UNAIDS should be commended, not scolded

by Bill Bowtell - 21 November 2007 4:21PM

UNAIDS has published revised estimates of the size of the global HIV/AIDS pandemic. The new UNAIDS figures for 2007 put the number of annual new HIV infections at 2.5 million, a reduction of more than 40% from last year’s estimate. The worldwide total of people infected with HIV is now reported as 33 million, rather than last year’s estimate of approximately 40 million. These revisions stem from improved methodologies to measure the spread of the pandemic, especially in India and China.

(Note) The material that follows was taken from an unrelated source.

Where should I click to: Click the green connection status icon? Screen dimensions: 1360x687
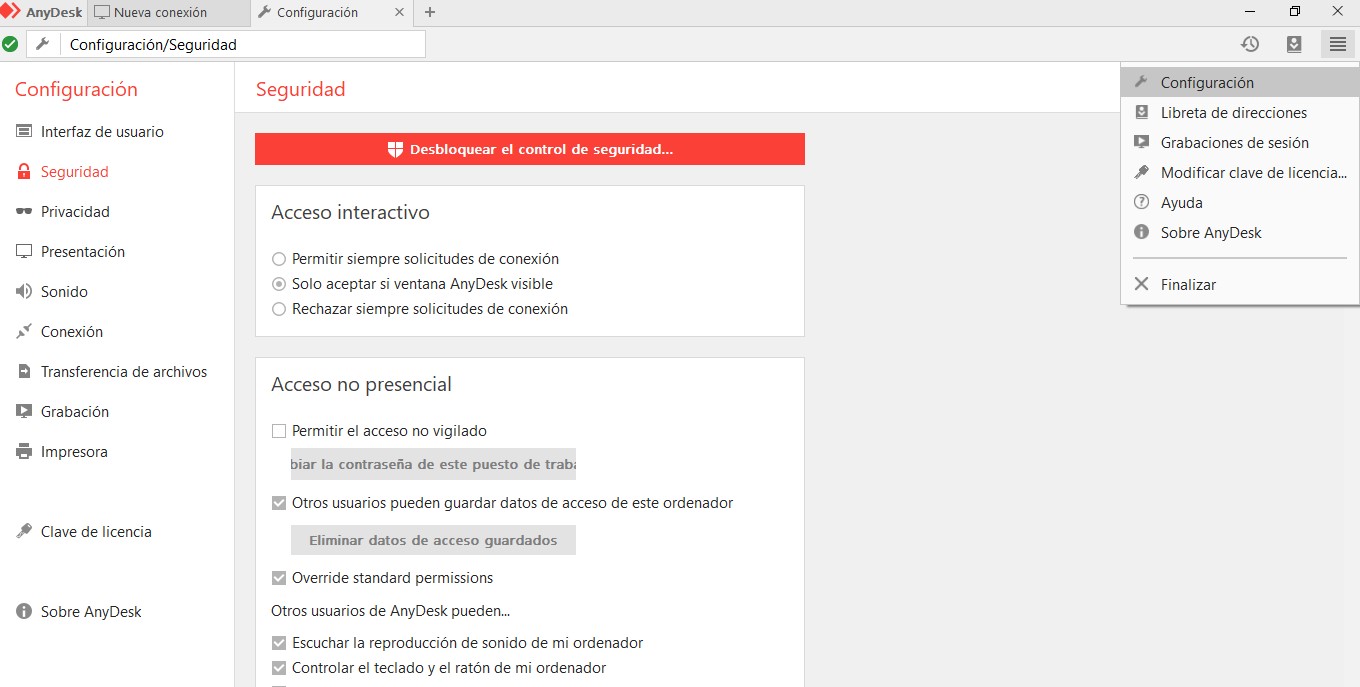[x=11, y=44]
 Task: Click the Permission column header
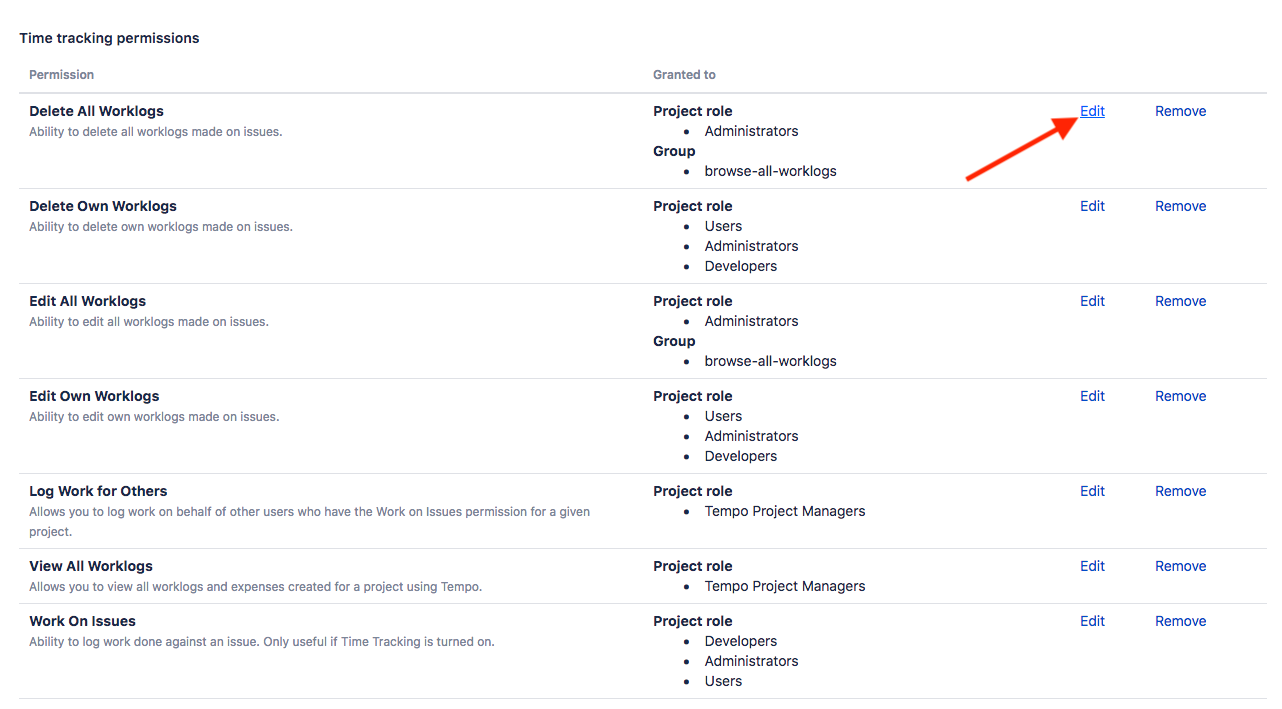[61, 75]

Foreshadowing the UNAIDS report, the Washington Post on 19 November quoted the American author Helen Epstein as saying that the revision was evidence of a link between UNAIDS’  'alarmism' about the pandemic and its 'fundraising agenda'. Such comments yet again demonstrate the tedious politicisation of HIV/AIDS in the US. For over two decades, this increasingly puerile 'debate' has greatly disfigured and impeded a rational response to the pandemic. UNAIDS is to be congratulated, not criticized, for its continuing application of rigorous scientific method and principles to such an extraordinarily complex phenomenon.

As the old business school maxim has it – if you can’t measure it, you can’t manage it. This reduction in UNAIDS figures means we can, if we wish, further recalibrate the balance of resources between the demands of care and treatment on the one hand, and effective prevention strategies on the other. Far more time, energy and money needs to be devoted to effective prevention measures, especially now that the pandemic in India and China is not as large as previously estimated.

It would be delightful if we could abolish HIV/AIDS by deleting or amending figures on a spreadsheet. But in the real world,  the best news from the downwards revision of the UNAIDS figures is that we gain valuable time to rethink, refine and redirect current HIV/AIDS management strategies and relative resource allocations.